[Records about locating elements on screens]

--------------------------------

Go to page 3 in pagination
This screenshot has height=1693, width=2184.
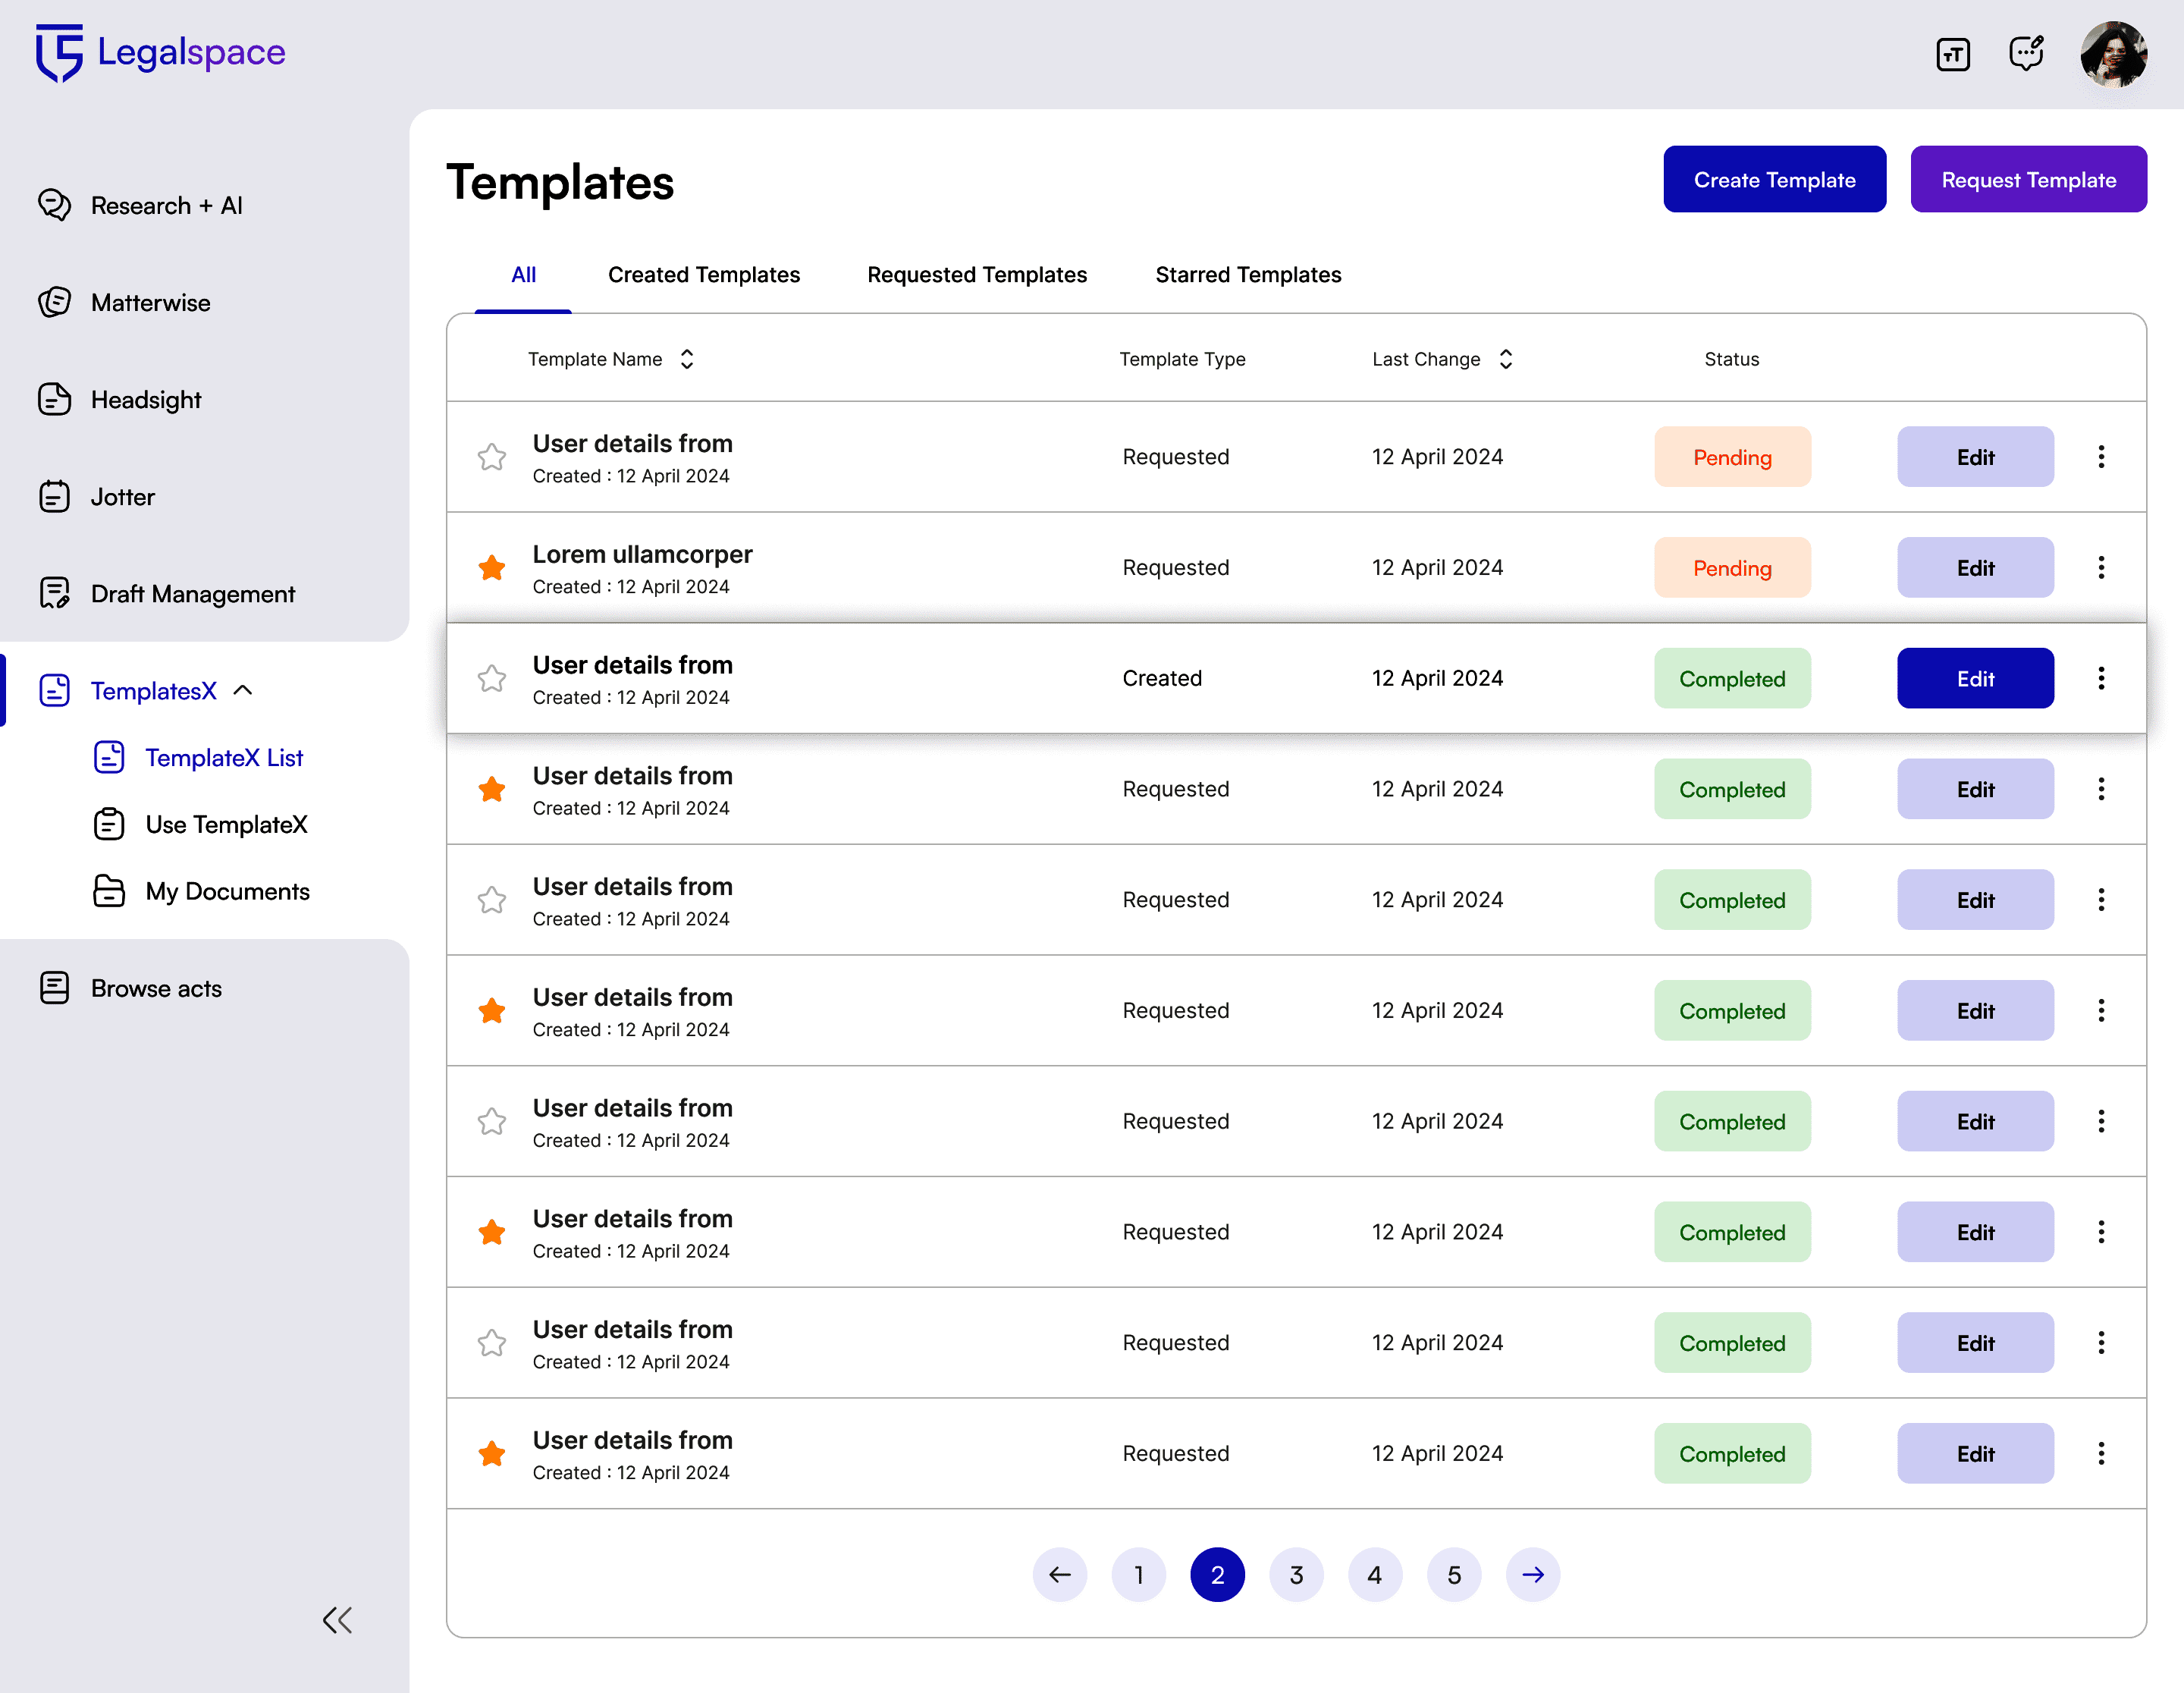pyautogui.click(x=1295, y=1575)
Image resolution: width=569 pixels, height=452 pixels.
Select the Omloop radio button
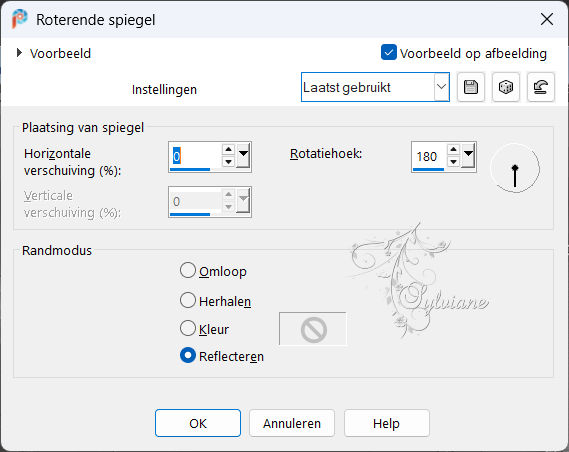(188, 271)
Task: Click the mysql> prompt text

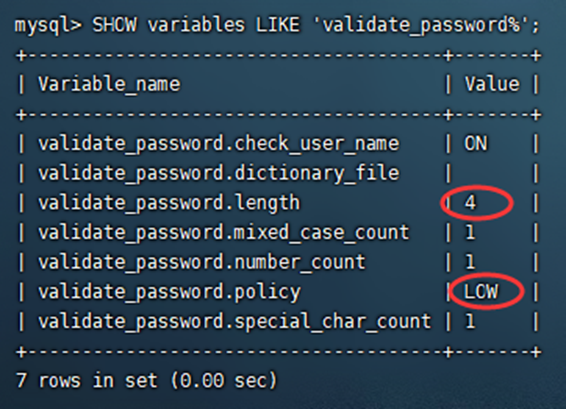Action: click(x=48, y=26)
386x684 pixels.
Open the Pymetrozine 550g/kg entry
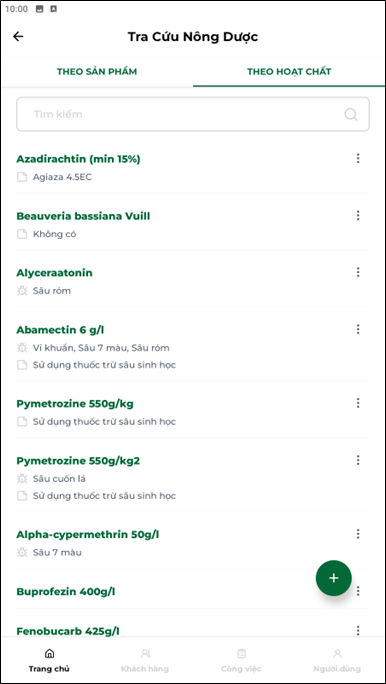[193, 412]
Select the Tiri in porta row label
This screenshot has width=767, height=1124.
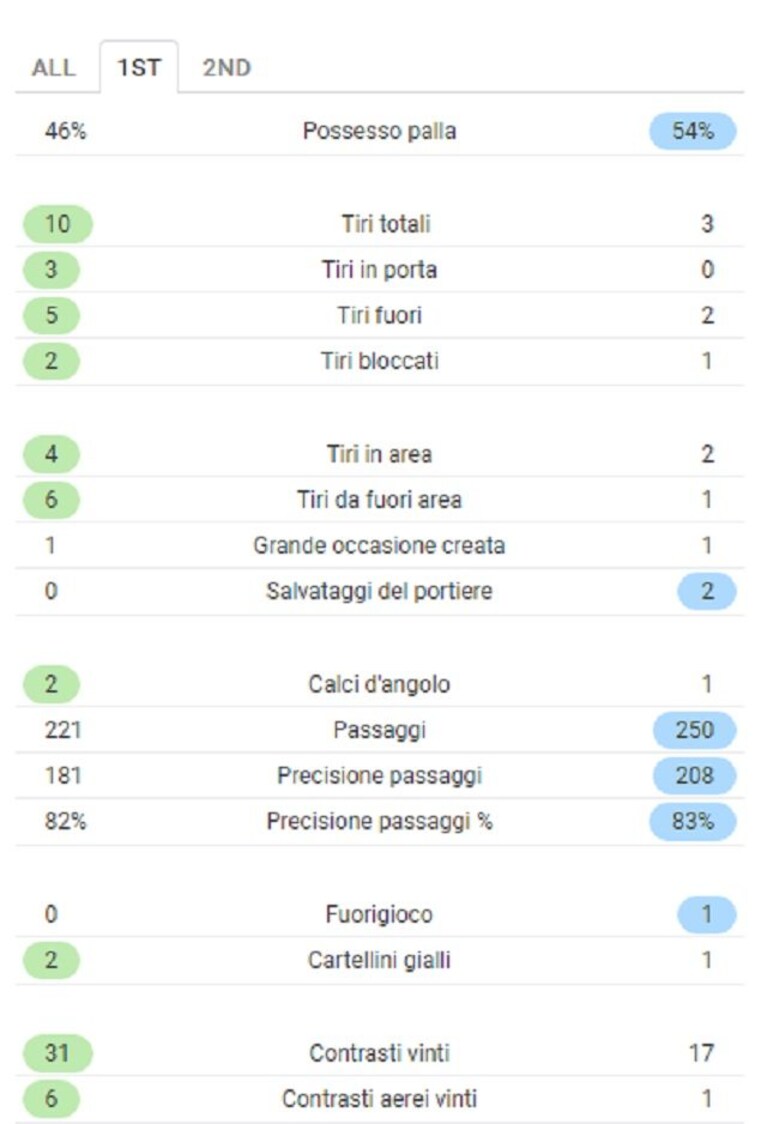click(379, 270)
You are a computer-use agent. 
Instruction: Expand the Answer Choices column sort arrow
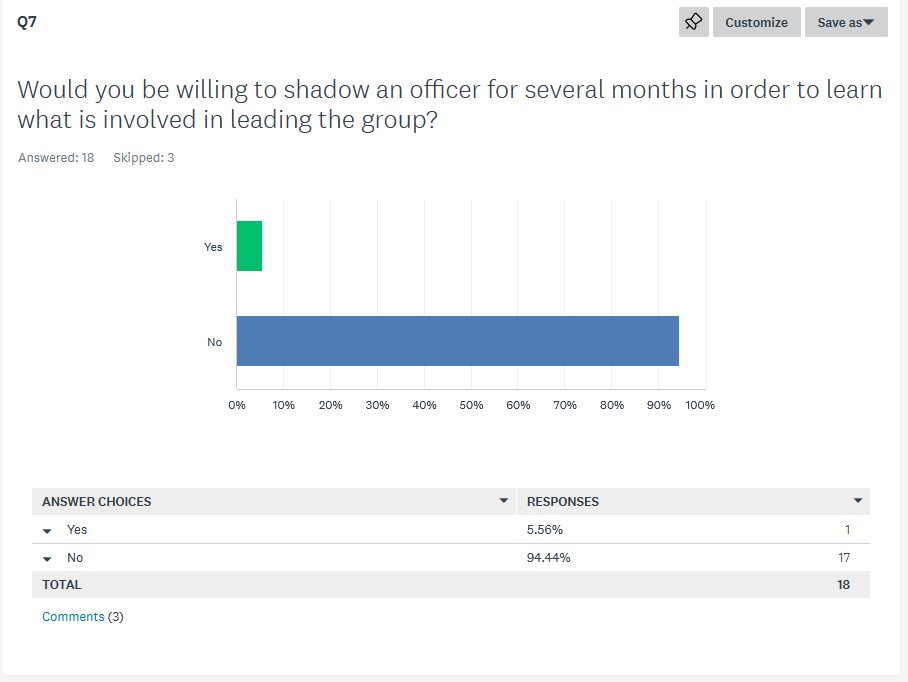click(504, 501)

--------------------------------

#### [TASK REQUIREMENTS]
Write out every line of the listing above again, requests included, shifting each coordinate in the answers by adding 64. Leave the pictures out of your answer.

#### [WORKED ANSWER]
Go to page 3 in pagination
This screenshot has height=1693, width=2184.
pyautogui.click(x=1359, y=1639)
Image resolution: width=569 pixels, height=452 pixels.
Select the Omloop radio button
(252, 335)
Task: Click the mysql> prompt text

Action: click(x=112, y=90)
386x684 pixels.
Open the Pymetrozine 550g/kg entry
[257, 476]
Select the Tiri in porta row label
This screenshot has width=767, height=1124.
click(443, 334)
You are a computer-use agent. 
Instruction: Expand the Answer Choices column sort arrow
click(568, 565)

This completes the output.